Where, \({h_i}\) represents the hidden vector corresponding to the i th character, \({h_i} \in {\mathbb {R}^m}\), where m is the dimension of the contextual semantic embedding vector, \(BiLSTM\left( \cdot \right)\) extracts contextual semantic vectors, and \(FC\left( \cdot \right)\) maps the embedding vectors to the m-dimensional space.

After obtaining the contextual embedding vectors, we used fully connected layers and a prototype network based on the cosine distance to predict the four-scale bounding boxes and infer the length and category information of the entity bounding box.
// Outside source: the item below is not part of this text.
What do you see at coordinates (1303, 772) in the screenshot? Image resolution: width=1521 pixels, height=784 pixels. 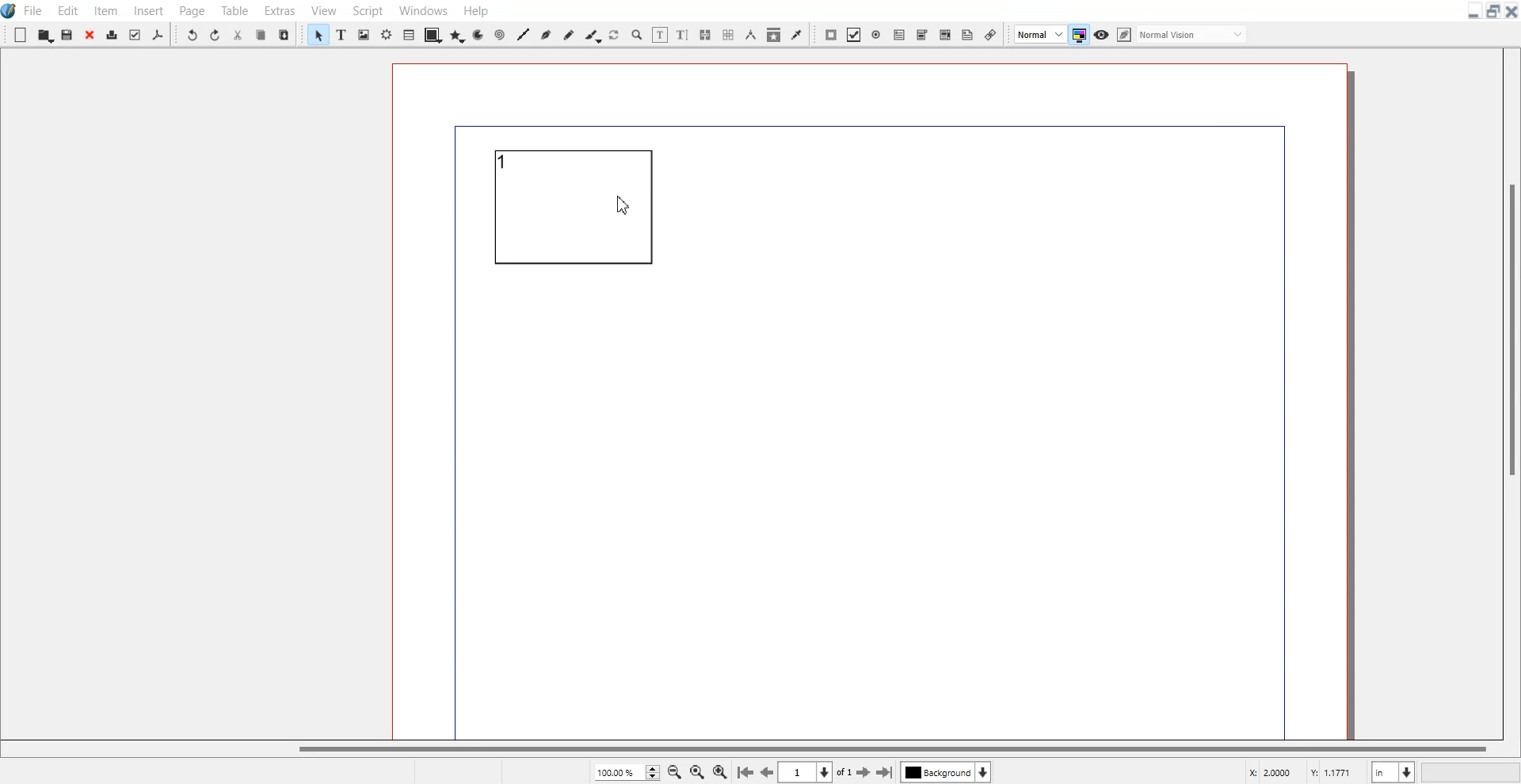 I see `X, Y Co-ordinate` at bounding box center [1303, 772].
Taking B-max as an example, the length of the entity bounding box is calculated as follows:

$$\begin{aligned} l_i^{B - \max } = W_L^{B - \max }{h_i} + b_L^{B - \max } \end{aligned}$$
(8)

\(l_i^{B - \max }\) corresponds to the one-hot length vector of the longest entity starting from \({w_i}\), \(l_i^{B - \max } \in {\mathbb {R}^{{N_l}}}\). \(W_L^{B - \max } \in {\mathbb {R}^{m \times {N_l}}}\), \(b_L^{B - \max } \in {\mathbb {R}^{{N_l}}}\) are trainable parameters of the B-Max length prediction classifier.

$$\begin{aligned} \ell w_i^{_{B - \max }} = - \sum \limits _{k = 1}^{{N_l}} {\overline{l} _{i,k}^{B - \min }} \log l_{i,k}^{B - \min } \end{aligned}$$
(9)

The category of entity bounding boxes is calculating by first computing the probability that each textual implicit vector \({h_i}\) belongs to some prototype \({m_{jk}}\):

$$\begin{aligned} p\left( {x \in m_{pq}^{B - \max }\left| x \right. } \right) = \frac{{{e^{ - \gamma d\left( {{h_i},m_{pq}^{B - \max }} \right) }}}}{{\sum \nolimits _{k = 1}^C {\sum \nolimits _{l = 1}^K {{e^{ - \gamma d\left( {{h_i},m_{kl}^{B - \max }} \right) }}} } }} \end{aligned}$$
(10)

Where \(d\left( \cdot \right)\) represents the distance function that calculates the distance between different vectors, and \(\gamma\) is a constant, the probability that the entity belongs to the category is calculated as:

$$\begin{aligned} {p_{B - \max }}\left( {y\left| x \right. } \right)&= \sum \limits _{q = 1}^K {p\left( {x \in m_{yq}^{B - \max }\left| x \right. } \right) } \end{aligned}$$
(11)
$$\begin{aligned} \ell c_i^{_{B - \max }}\left( {\left( {x,y} \right) ;\theta ,\left\{ {m_{pq}^{B - \max }} \right\} } \right)&= - \frac{1}{N}\sum \limits _{k = 1}^N {{y_k}} \log \left( {{p_{B - \max }}\left( {y\left| x \right. } \right) } \right) , \left\{ \begin{array}{l} {y_k} = 1,if\;label = k\\ {y_k} = 0,otherwise \end{array} \right. \end{aligned}$$
(12)

The loss of the entity bounding box is:

$$\begin{aligned} {\mathscr {L}}_i^{B - \max } = \ell w_i^{_{B - \max }} + \ell c_i^{_{B - \max }} \end{aligned}$$
(13)

The overall loss of the input is:

$$\begin{aligned} {\mathscr {L}} = \sum \limits _{i = 1}^{Nc} {\left( {{\mathscr {L}}_i^{B - \max } + {\mathscr {L}}_i^{B - \min } + {\mathscr {L}}_i^{E - \max } + {\mathscr {L}}_i^{E - \min }} \right) } \end{aligned}$$
(14)

Where \({\mathscr {L}}_i^{B - \min }\), \({\mathscr {L}}_i^{E - \max }\) and \({\mathscr {L}}_i^{E - \min }\) correspond to the losses of the other three entity bounding boxes, respectively.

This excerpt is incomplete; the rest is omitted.